Si la actitud del amor ha de formar parte, en algún momento, de las descripciones que siguen las tendencias de la ciencia experimental, deberá definirse de manera tal que pueda ser observada y cuantificada con cierta precisión. Baruch de Spinoza estableció una definición que puede cuadrar con los requerimientos de las ciencias humanas y sociales.
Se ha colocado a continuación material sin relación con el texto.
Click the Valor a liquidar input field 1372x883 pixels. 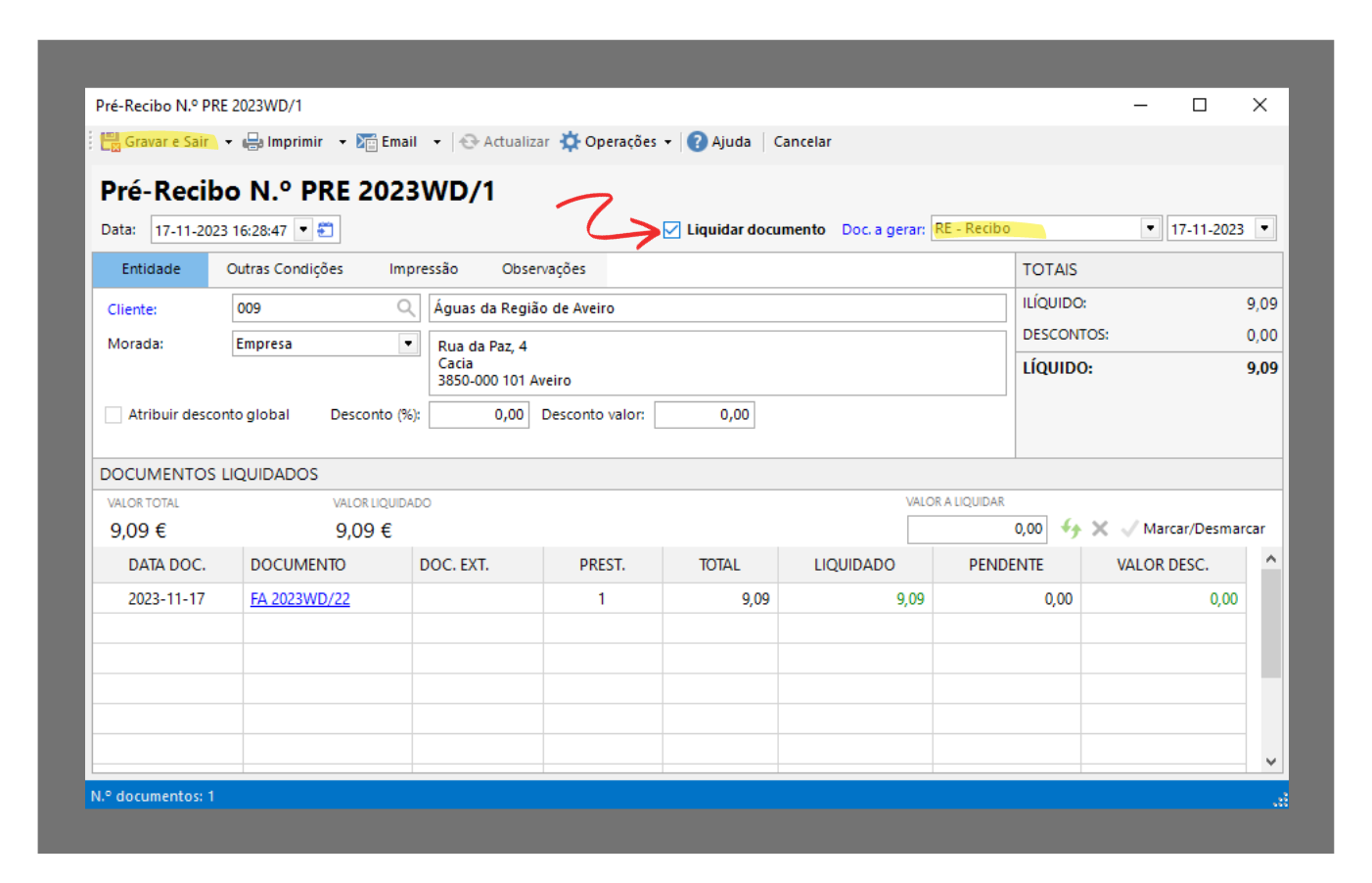click(x=976, y=530)
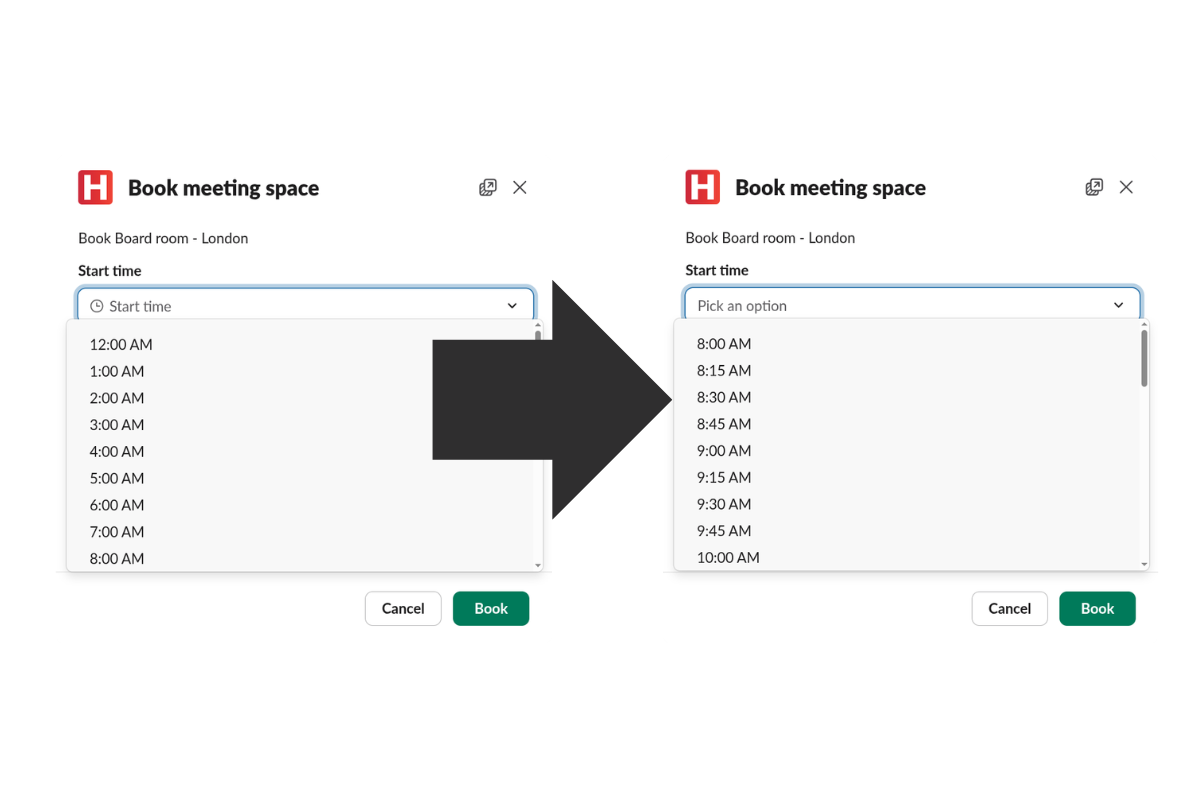Collapse the left Start time dropdown chevron

point(512,306)
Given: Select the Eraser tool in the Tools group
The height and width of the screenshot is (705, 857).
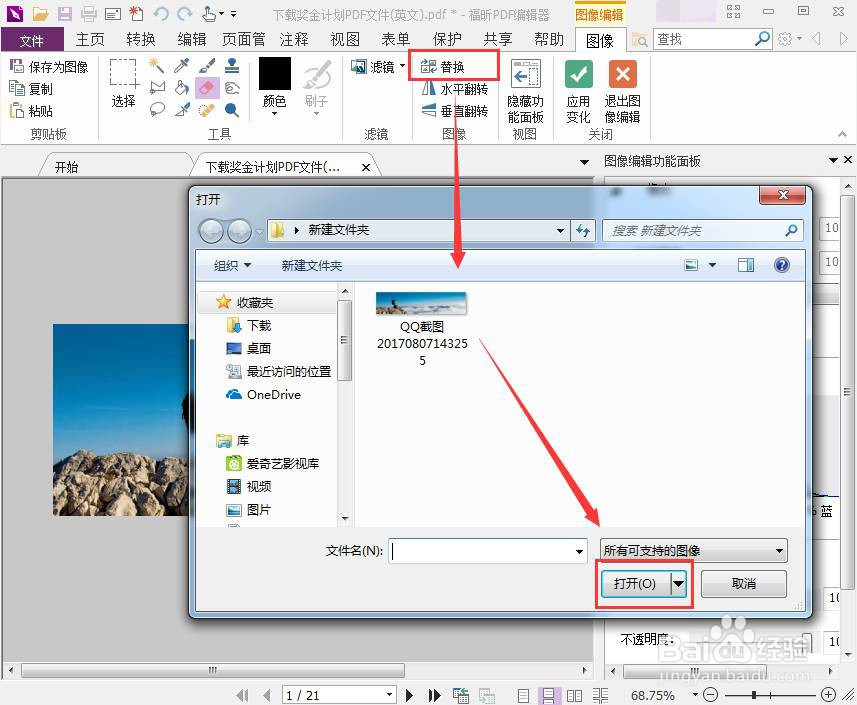Looking at the screenshot, I should pos(207,86).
Escribió al respecto: «El que imagina aquello que ama afectado de alegría o tristeza, también será afectado de alegría o tristeza; y uno y otro de estos afectos será mayor o menor en el amante, según uno y otro sea mayor o menor en la cosa amada».19
La definición de Spinoza, en la que la actitud del amor implica compartir alegrías y tristezas de otras personas, no difiere esencialmente de la definición bíblica del amor, ya que el mandamiento sugiere “compartir las alegrías y tristezas de los demás como si fuesen propias”, tal el “amarás a tu prójimo como a ti mismo”.
No sólo esta definición se refiere a aspectos observables y contrastables con la realidad, sino que también presenta aspectos cuantificables, ya que indica que en mayor o menor medida serán compartidos los afectos, mientras mayor o menor sean la alegría o la tristeza asociada a la persona amada.